Numba memory management and the Numba Runtime (NRT)#

The API functions used to update the reference count associated with a variable derive from Numba’s memory management for nopython mode code. This runtime library (NRT or Numba Runtime) provides implementations for operators that increase and decrease a variable’s reference count (INCREF/DECREF), and numba analyzes the passed UDF to determine where the calls targeting these implementations should go and what objects they should operate on. Below are some examples of situations where numba-cuda would detect a reference counting operation needs to be applied to an object:

  • The creation of a new object: During object creation, memory is allocated and a structure to track the memory is created and initialized.

  • When new references are created: For example during assignments, the reference count of the assigned-from object is incremented.

  • When references are destroyed: For example when an object goes out of scope, or when an object holding a reference is destroyed. During these events, the reference count of the tracked object is decremented. If the reference count of an object falls to zero, the Numba Runtime will invoke its destructor.

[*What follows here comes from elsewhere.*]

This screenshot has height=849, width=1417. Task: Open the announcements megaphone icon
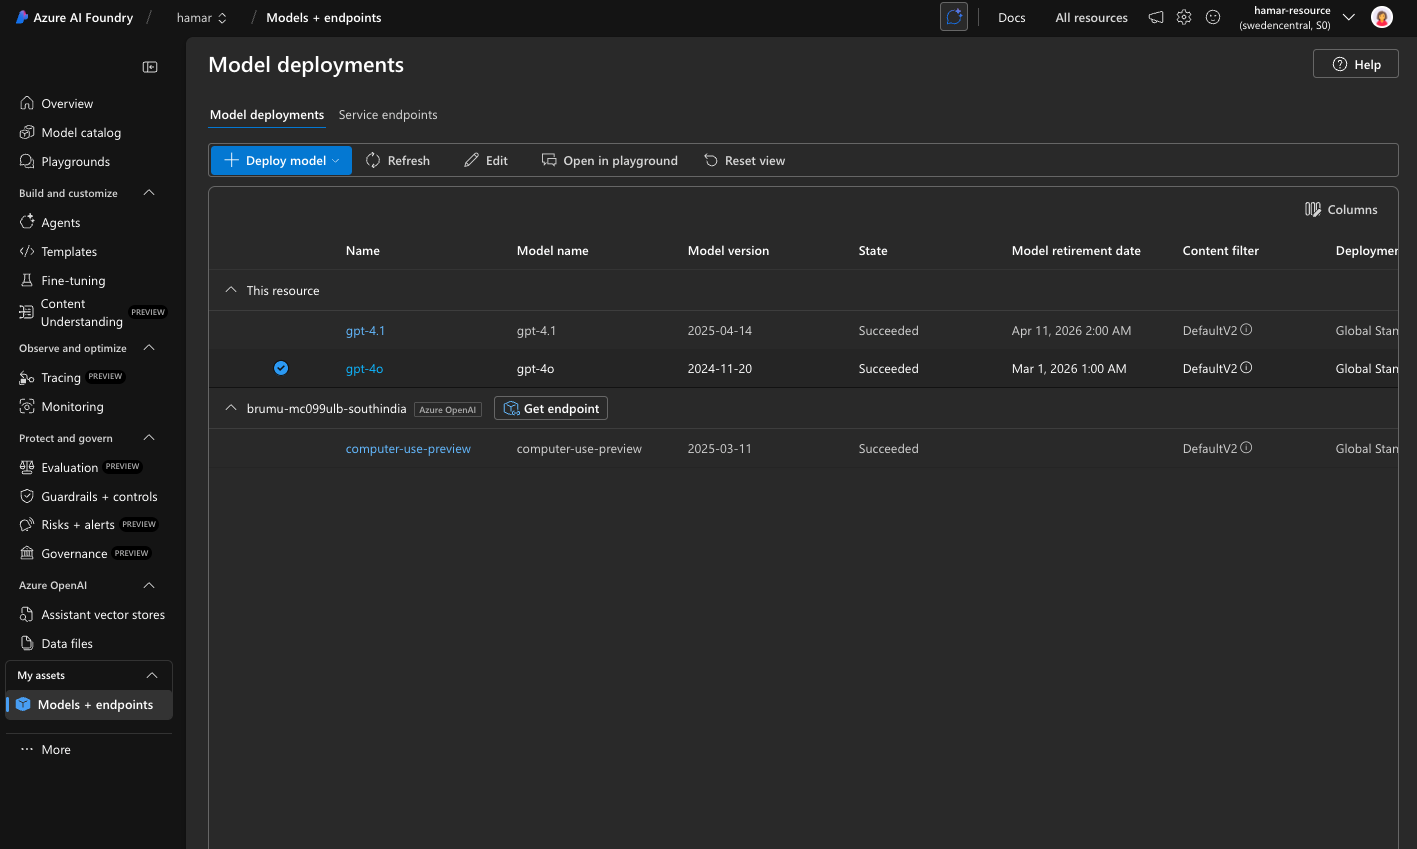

  • When an intermediate variable is no longer needed: For example when creating a new variable for inspection then disposing of it, as in string.upper() == 'A'

Numba does not reference count every variable, as only variables with an associated heap memory allocation need to be tracked. Numba determines if this is true for a variable during compilation by querying the properties of the datamodel underlying the variable’s type. We provide a string type ManagedUDFString that implements the required properties and backs any new string that is created on the device. Its datamodel is defined under the data structures section below and is registered to the extension type as shown.

Data structures#

The core concept is a ManagedUDFString numba extension type that fulfills the requirements to be reference counted by NRT. It is composed of a cudf::udf_string that owns the string data and a pointer to a MemInfo object, which the NRT API uses for reference counting.

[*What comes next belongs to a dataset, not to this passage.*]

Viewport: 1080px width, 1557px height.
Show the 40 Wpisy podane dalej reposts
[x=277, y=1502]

from cudf.core.udf.strings_typing import ManagedUDFString
from numba.cuda.descriptor import cuda_target

@register_model(ManagedUDFString)
class managed_udf_string_model(models.StructModel):
  _members = (("meminfo", types.voidptr), ("udf_string", udf_string))

  def __init__(self, dmm, fe_type):
      super().__init__(dmm, fe_type, self._members)

  def has_nrt_meminfo(self):
      return True

  def get_nrt_meminfo(self, builder, value):
      # effectively returns self.meminfo in IR form
      udf_str_and_meminfo = numba.core.cgutils.create_struct_proxy(ManagedUDFString())(
          cuda_target.target_context, builder, value=value
      )
      return udf_str_and_meminfo.meminfo

The actual NRT APIs for adjusting the reference count of an object expect to operate on this MemInfo object itself rather than the instance:

extern "C"
struct MemInfo {
cuda::atomic<size_t, cuda::thread_scope_device> refct;
NRT_dtor_function dtor;
void* dtor_info;
void* data;
size_t size;
};
typedef struct MemInfo NRT_MemInfo;

Every instance of a reference counted type within the scope of a CUDA thread executing the UDF is associated with a separate instance of this MemInfo struct. An INCREF or DECREF on the instance in numba’s intermediate representation formed during compilation will resolve to an increase or decrease of the refct of the MemInfo associated with that instance. The NRT_decref implementation calls the dtor on the data if the refct is found to be zero:

extern "C" __device__ void NRT_decref(NRT_MemInfo* mi)
{
  if (mi != NULL) {
    mi->refct--;
    if (mi->refct == 0) { NRT_MemInfo_call_dtor(mi); }
  }
}

NRT Requirements#

For a type to participate in Numba’s reference counting correctly, the following must be true:

  1. The datamodel for the type needs to report that it has a meminfo. This is done by returning True from has_nrt_meminfo.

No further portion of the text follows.